La Tinaja

Extracting Substrings from URLs with Alfred Workflows

03 Jul 2017

I frequently find myself needing to extract a predictable piece of data from a URL, like a product id, for pasting into a file or database as metadata that might be used to contact an API or construct cleaned-up URLs in the future. The predictable formatting of the part of the URL that I care about makes this the kind of task that perfectly lends itself to simple automation, saving me the small friction of manually editing these URLs in place.

Alfred workflows are a quick way to run this category of automation. Because the data is in a URL, I’m typically copying the URL from my web browser to the clipboard and pasting it into a text editor or field. With an Alfred workflow, I can run a script on the text from the clipboard and put my desired result back on the clipboard, cleaned up and ready to paste wherever I’d like.

I have several workflows that fit this general use case, and my interaction with all of them follows the following pattern:

To take a specific example, we can walk through building a workflow to extract the OCLC number for an edition of a book from a Worldcat.org URL.


A typical URL for a book on Worldcat.org reached through their onsite search might look like the following:

http://www.worldcat.org/title/history-and-gis-epistemologies-considerations-and-reflections/oclc/910980341&referer=brief_results

The only part I care about are the numerals between /oclc/ and the & (in this case, 910980341). With that unique identifier I can construct my own tidier Worldcat.org URLs later or use their API in a script.


Complete Alfred Workflow Screenshot

The screenshot above shows the final layout of the workflow. Assuming we have the URL on the clipboard, the workflow performs the following actions:

  1. Launch when invoked with the keyword oclc from Alfred
  2. Grab the clipboard contents with a bash script
  3. Take those contents and match them against a simple regular expression (in this case in a Python script)
  4. Copy to the clipboard and paste in the front most app

1. Launch

Launch Settings

In the Alfred workflow editor, create a new ‘Input’ of the ‘Keyword’ type, select the keyword you would like to use to invoke your workflow, and give it a descriptive title.

2. Grab Clipboard

Link your ‘Keyword’ input to a new ’Action’ of type ’Run Script’. You can leave all of the sets for this script alone; the default language choice, /bin/bash, is what we want in this case.

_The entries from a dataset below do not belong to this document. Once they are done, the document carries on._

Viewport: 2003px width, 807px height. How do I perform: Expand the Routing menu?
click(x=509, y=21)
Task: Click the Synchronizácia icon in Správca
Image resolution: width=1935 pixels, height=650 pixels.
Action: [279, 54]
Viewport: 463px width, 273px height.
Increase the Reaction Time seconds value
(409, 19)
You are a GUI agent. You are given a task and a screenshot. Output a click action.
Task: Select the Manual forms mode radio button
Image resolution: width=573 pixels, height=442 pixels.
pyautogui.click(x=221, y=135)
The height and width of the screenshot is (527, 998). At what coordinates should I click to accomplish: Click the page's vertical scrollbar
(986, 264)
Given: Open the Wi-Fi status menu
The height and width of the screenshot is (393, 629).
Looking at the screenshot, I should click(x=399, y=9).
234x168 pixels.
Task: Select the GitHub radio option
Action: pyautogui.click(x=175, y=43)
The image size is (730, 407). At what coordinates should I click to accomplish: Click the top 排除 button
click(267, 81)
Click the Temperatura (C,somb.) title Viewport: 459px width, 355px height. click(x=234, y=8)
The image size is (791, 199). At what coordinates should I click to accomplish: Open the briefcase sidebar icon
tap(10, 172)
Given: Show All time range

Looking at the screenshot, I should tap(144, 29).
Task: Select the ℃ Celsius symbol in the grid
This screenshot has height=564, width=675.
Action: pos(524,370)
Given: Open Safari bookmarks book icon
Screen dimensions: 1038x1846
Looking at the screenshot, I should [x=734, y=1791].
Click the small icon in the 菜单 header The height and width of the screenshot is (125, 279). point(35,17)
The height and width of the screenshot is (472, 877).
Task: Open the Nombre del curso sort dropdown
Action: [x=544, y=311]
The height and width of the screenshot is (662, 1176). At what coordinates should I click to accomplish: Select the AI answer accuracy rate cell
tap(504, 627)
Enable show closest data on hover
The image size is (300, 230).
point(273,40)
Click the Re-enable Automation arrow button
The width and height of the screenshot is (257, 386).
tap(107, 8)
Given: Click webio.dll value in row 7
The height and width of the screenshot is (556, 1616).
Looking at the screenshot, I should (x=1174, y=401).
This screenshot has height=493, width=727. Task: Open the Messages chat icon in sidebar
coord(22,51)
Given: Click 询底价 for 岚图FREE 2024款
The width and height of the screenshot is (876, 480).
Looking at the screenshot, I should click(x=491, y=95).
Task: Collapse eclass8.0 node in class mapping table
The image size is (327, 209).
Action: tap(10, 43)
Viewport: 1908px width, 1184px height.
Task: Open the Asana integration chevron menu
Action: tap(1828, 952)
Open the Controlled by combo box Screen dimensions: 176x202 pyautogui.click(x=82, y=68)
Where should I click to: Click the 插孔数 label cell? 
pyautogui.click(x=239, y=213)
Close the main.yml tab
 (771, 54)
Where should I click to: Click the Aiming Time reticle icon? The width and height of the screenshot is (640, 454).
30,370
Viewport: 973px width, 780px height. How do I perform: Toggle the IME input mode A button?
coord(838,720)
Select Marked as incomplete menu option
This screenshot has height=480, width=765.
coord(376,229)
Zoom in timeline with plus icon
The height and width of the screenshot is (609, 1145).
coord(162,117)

Our script will be a single bash command to grab the contents of the clipboard.

pbpaste

3. Find OCLC

Link your /bin/bash ‘Run Script’ action to a new ’Action’ of type ’Run Script’. This time we will want to change our settings for the Language to /usr/bin/python. (All we’re doing is matching a regular expression which would be possible using any of the language options. I just like Python.)

The script is simple. We take the input from our bash script that grabbed the clipboard contents and we match it against a regular expression that essentially says “Give me the run of numerals that follow the string /oclc/ in the provided text.” Finally, we write our result to standard output which is how our next Alfred action will receive it.

import re
import sys

url = "{query}"

matchObj = re.search(r'/oclc/([0-9]*)', url)

sys.stdout.write(matchObj.group(1))

A couple of things to note:

  1. {query} is a placeholder Alfred looks for in our script in order to insert whatever string of data is coming from the previous action in our workflow. It is not a standard piece of Python syntax.
  2. A ‘regular expression’ is a string of characters that defines a pattern of text. In the case of the above script, it is the part that reads /oclc/([0-9]*), but they can be far more complex. For a good introduction to using regular expressions, you can look at the Google lesson on Python Regular Expressions.

4. Output

Output Settings

Finally, we just want to link a new ‘Output’ of type ‘Copy to Clipboard’ and use the default content which is just to pass through the input from our Python script. Depending on the context, we could do additional formatting here by editing the text around {query}.

In this case, I have also checked the box to ‘Automatically paste to front most app’ because that matches my needs the vast majority of the time I’m using this particular workflow, but in some cases it may be preferable to leave the result on the clipboard without automatically pasting.


That’s it. This approach can be repeated for any number of small extraction tasks—to take ASIN numbers from Amazon.com product links in order to construct affiliate links, for example.

Any single instance of this task would be trivial to perform manually, but Alfred’s ability to combine interaction with the clipboard and access to a scripting language with nice regular expression support triggered through a quick-launch command kills the tedious friction of repeat manual editing and becomes second nature.